Custom Chat-Agent Environment Setup
This guide provides instructions for setting up a custom environment. We also provide two examples of custom environments: Education (basic) and Airline (advanced).
If you have a complex environment and need assistance with the integration, we offer this service. Feel free to reach out to us via Plurai.ai for more information.
You should create a new config_env.yml file and define there the chatbot environment variables
environment:
prompt_path: # Path to prompt
tools_file: # Optional! Path to a python script that include all the tools functions
database_folder: # Optional! Path to database folder
database_validators: # Optional! Path to the file with the validators functions
After defining properly all the variables, you can run the simulator on the new custom environment:
python run.py \
--output_path PATH # Required: Directory where output files will be saved
--config_path PATH # Optional: Path to config_env.yml (default: ./config_default.yml)
--dataset NAME # Optional: Dataset name to use (default: 'latest')
Environment Variables
prompt_path
This variable specifies the path to a prompt file. The file should be a simple text file (.txt
) or a markdown file (.md
) containing the desired prompt.
The prompt doesn't have to be the exact chatbot system prompt, it can also be a document that describes the list of policies that should be tested. In this case the chatbot system prompt should be also provided (see tool chatbot modification).
Example of prompt file: For a complete example of a prompt file, see the airline chat-agent system prompt.
database_folder
This variable specifies the path to a folder containing CSV files. Each CSV file represents a database table used by the system and must include at least one row as an example. It is recommended to provide meaningful and indicative names for the columns in each CSV file.
Example of database_folder: For a complete example of a database folder, see the airline chat-agent database scheme folder.
The folder should contain CSV files that define your database tables. Here's an example structure from an airline booking system:
flights.csv
flight_number | origin | destination | scheduled_departure_time_est | scheduled_arrival_time_est | dates |
---|---|---|---|---|---|
HAT001 | PHL | LGA | 06:00:00 | 07:00:00 | {"2024-05-16": {"status": "available", "available_seats": {"basic_economy": 16, "economy": 10, "business": 13}, "prices": {"basic_economy": 87, "economy": 122, "business": 471}}} |
reservations.csv
reservation_id | user_id | origin | destination | flight_type | cabin | flights | passengers | payment_history | created_at | total_baggages | nonfree_baggages | insurance |
---|---|---|---|---|---|---|---|---|---|---|---|---|
4WQ150 | chen_jackson_3290 | DFW | LAX | round_trip | business | [{"origin": "DFW", "destination": "LAX", "flight_number": "HAT170", "date": "2024-05-22"}] | [{"first_name": "Chen", "last_name": "Jackson", "dob": "1956-07-07"}] | [{"payment_id": "gift_card_3576581", "amount": 4986}] | 2024-05-02 03:10:19 | 5 | 0 | no |
users.csv
user_id | name | address | dob | payment_methods | saved_passengers | membership | reservations | |
---|---|---|---|---|---|---|---|---|
mia_li_3668 | {"first_name": "Mia", "last_name": "Li"} | {"address1": "975 Sunset Drive", "city": "Austin", "country": "USA"} | mia.li@example.com | 1990-04-05 | {"credit_card_4421486": {"source": "credit_card", "last_four": "7447"}} | [] | gold | ["NO6JO3"] |
tools_file (optional)
This variable specifies the path to a python script containing all the agent tool functions.
The tool functions must be implemented using one of the following approaches:
- Using LangChain's @tool
decorator: LangChain Tool Decorator Guide
- Using LangChain's StructuredTool
: LangChain StructuredTool Guide
If the tool needs to access the database you should add to the function a variable 'data', and use langchain InjectedState class.
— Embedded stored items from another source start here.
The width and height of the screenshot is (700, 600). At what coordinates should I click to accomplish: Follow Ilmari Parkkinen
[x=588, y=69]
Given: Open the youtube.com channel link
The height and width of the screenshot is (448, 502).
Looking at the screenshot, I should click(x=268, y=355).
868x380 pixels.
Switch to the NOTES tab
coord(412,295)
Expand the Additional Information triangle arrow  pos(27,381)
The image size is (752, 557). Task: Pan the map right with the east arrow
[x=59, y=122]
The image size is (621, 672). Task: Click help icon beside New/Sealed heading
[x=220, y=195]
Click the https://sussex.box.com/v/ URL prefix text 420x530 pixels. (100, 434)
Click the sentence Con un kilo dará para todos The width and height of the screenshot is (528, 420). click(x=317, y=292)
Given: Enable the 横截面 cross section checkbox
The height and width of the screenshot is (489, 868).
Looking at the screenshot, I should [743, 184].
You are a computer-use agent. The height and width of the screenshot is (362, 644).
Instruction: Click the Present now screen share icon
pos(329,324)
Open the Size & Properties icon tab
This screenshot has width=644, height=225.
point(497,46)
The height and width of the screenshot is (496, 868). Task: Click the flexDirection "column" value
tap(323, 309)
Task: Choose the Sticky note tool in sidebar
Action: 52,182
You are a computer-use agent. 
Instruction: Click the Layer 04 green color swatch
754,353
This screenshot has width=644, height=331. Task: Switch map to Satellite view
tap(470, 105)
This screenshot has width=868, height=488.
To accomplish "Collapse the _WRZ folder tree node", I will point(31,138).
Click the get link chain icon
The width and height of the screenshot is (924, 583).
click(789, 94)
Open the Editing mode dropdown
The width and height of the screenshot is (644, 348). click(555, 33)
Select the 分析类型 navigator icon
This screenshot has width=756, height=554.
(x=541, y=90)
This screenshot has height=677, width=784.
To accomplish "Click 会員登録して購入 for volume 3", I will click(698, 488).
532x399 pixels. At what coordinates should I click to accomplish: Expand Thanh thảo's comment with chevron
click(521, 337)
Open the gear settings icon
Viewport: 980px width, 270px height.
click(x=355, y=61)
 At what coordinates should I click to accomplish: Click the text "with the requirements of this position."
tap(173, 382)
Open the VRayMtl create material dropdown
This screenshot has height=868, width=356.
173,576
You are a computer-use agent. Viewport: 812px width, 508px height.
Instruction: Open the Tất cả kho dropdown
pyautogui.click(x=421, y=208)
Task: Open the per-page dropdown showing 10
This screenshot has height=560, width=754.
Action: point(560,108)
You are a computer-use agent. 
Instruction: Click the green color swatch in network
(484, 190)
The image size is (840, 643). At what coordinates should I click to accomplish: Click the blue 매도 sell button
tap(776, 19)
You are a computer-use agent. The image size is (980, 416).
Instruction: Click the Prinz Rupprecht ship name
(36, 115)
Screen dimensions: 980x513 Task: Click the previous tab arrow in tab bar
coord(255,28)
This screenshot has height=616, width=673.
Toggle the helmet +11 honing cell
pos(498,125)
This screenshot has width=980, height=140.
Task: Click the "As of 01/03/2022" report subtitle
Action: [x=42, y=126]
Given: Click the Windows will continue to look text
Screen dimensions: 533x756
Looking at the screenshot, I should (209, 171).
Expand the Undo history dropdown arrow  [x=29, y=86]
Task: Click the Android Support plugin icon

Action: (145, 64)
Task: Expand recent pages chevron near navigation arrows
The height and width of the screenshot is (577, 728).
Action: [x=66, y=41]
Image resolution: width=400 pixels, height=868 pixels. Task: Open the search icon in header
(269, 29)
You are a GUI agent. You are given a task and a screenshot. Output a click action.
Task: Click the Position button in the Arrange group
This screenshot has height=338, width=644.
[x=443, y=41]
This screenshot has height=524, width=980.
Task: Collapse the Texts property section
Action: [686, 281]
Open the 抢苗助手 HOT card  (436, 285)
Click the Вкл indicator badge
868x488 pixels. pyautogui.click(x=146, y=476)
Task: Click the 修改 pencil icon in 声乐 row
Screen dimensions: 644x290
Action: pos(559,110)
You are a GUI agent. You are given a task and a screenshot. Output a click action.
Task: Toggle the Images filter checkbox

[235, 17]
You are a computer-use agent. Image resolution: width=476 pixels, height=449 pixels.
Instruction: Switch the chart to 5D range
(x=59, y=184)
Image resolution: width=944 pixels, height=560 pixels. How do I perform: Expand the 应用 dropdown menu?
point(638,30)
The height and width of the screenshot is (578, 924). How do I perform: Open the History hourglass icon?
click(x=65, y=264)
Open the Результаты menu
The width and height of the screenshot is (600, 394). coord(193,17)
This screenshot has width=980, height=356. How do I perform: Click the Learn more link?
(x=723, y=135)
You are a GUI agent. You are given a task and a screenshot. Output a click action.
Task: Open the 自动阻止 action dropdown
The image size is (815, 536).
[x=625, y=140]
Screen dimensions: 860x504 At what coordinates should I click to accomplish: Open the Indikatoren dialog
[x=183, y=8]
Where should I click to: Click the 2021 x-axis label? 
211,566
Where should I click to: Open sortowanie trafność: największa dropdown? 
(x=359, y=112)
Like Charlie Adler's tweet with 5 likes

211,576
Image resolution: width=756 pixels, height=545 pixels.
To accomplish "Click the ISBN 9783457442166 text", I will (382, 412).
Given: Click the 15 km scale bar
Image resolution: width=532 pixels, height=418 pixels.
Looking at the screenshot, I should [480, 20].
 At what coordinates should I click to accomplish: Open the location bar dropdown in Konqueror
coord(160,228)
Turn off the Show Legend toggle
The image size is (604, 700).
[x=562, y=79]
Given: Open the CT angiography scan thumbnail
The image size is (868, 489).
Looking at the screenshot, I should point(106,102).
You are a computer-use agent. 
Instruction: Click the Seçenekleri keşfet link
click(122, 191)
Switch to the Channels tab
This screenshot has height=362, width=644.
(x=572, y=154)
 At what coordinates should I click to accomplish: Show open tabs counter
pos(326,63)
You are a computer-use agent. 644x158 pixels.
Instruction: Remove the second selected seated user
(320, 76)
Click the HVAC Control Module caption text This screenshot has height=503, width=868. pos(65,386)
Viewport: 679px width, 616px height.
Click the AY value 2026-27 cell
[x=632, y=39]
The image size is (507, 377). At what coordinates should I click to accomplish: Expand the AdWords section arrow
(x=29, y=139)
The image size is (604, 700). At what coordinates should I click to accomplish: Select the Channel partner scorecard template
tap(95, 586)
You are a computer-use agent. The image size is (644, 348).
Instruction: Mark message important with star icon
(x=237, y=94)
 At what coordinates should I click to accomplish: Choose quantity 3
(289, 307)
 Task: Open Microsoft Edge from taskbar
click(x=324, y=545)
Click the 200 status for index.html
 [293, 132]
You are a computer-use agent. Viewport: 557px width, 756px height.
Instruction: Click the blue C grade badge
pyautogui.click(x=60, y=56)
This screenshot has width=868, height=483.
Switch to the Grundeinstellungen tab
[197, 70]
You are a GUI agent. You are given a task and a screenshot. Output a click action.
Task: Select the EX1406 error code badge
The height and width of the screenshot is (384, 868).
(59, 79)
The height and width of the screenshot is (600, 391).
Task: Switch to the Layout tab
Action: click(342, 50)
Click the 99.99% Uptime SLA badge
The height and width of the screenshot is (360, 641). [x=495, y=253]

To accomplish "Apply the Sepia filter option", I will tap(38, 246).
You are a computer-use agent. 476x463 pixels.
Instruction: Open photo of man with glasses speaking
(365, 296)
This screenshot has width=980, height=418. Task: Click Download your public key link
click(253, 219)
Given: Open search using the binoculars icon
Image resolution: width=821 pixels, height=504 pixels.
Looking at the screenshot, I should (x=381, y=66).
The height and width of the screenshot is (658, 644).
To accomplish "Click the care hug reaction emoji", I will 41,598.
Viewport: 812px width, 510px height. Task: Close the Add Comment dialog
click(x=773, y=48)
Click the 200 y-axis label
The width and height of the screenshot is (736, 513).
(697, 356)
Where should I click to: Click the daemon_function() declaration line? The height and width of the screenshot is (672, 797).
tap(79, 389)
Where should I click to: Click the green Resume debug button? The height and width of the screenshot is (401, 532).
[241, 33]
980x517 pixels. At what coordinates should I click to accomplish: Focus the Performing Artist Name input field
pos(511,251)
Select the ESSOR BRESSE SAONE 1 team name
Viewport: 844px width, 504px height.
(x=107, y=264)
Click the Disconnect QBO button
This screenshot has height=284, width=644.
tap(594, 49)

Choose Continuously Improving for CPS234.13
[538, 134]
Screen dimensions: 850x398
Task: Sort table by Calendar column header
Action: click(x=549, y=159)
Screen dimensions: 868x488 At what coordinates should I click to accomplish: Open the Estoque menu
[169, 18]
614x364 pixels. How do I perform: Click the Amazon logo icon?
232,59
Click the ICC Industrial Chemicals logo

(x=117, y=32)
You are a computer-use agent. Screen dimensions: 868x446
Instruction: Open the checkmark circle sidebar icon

In the following way:
def tool_function(data: Annotated[dict, InjectedState("dataset")]):
The data variable will contain a dictionary of dataframe, where the name is the table name (according to the csv file name in the database folder).
Optionally, you can define a tool schema by creating a variable named <function_name>_schema
. If no schema variable is provided, the system will infer the schema automatically.
Example of a valid tools_file
:
See airline chat-agent tools python script for reference.
database_validators (optional)
Data validators are crucial components of the system.
These functions guide the database generation pipeline, ensuring data integrity and consistency. They are particularly important when dealing with duplicate information across different tables, as they allow for consistency checks.
The database_validators
variable specifies the path to a Python script that contains the data validation functions.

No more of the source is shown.